# ICS-Kalenderdatei aus PDF erzeugen



## larsf96 (11. Nov 2015)

Hallo,

ich arbeite derzeit an einem Programm, welches eine PDF-Datei mit einem "Stundenplan" einlesen soll(http://studium.dhbw-stuttgart.de/se...laene_Wenger/Vorlesungsplan_WWI2015A_1Sem.pdf), dann die entsprechenden Tage und Stunden auslesen soll und das ganze in eine ICS-Datei umwandeln kann, sodass man diese in seinen Kalender importieren kann.
Mein Problem ist nun das Extrahieren der benötigten Daten aus der PDF-Datei.
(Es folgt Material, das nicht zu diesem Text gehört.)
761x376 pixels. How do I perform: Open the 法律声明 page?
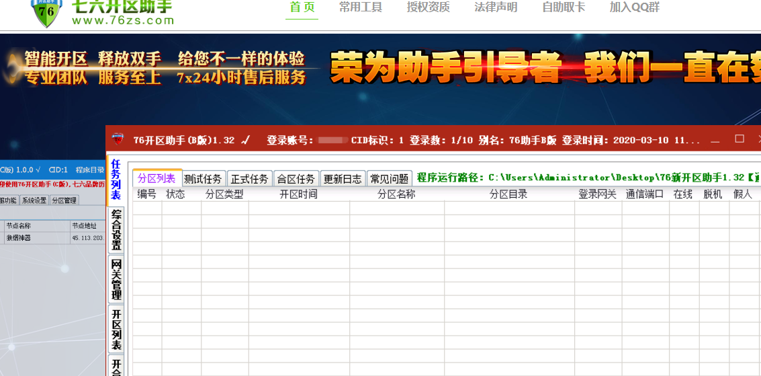click(x=496, y=7)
Ich arbeite mit der iTextPDF-Library, damit lässt sich die Datei auch ohne Probleme auslesen. Aufgrund des Aufbaus der PDF-Datei ist das Extrahieren allerdings nicht so leicht. Da die Datei ja Zeile für Zeile eingelesen wird, wird zuerst nur "Woche 40 Woche 41" etc eingelesen und dann der Rest.
Hat da jemand einen Ansatz, wie man die Informationen daraus am Besten  wieder zusammenbasteln kann?

LG


----------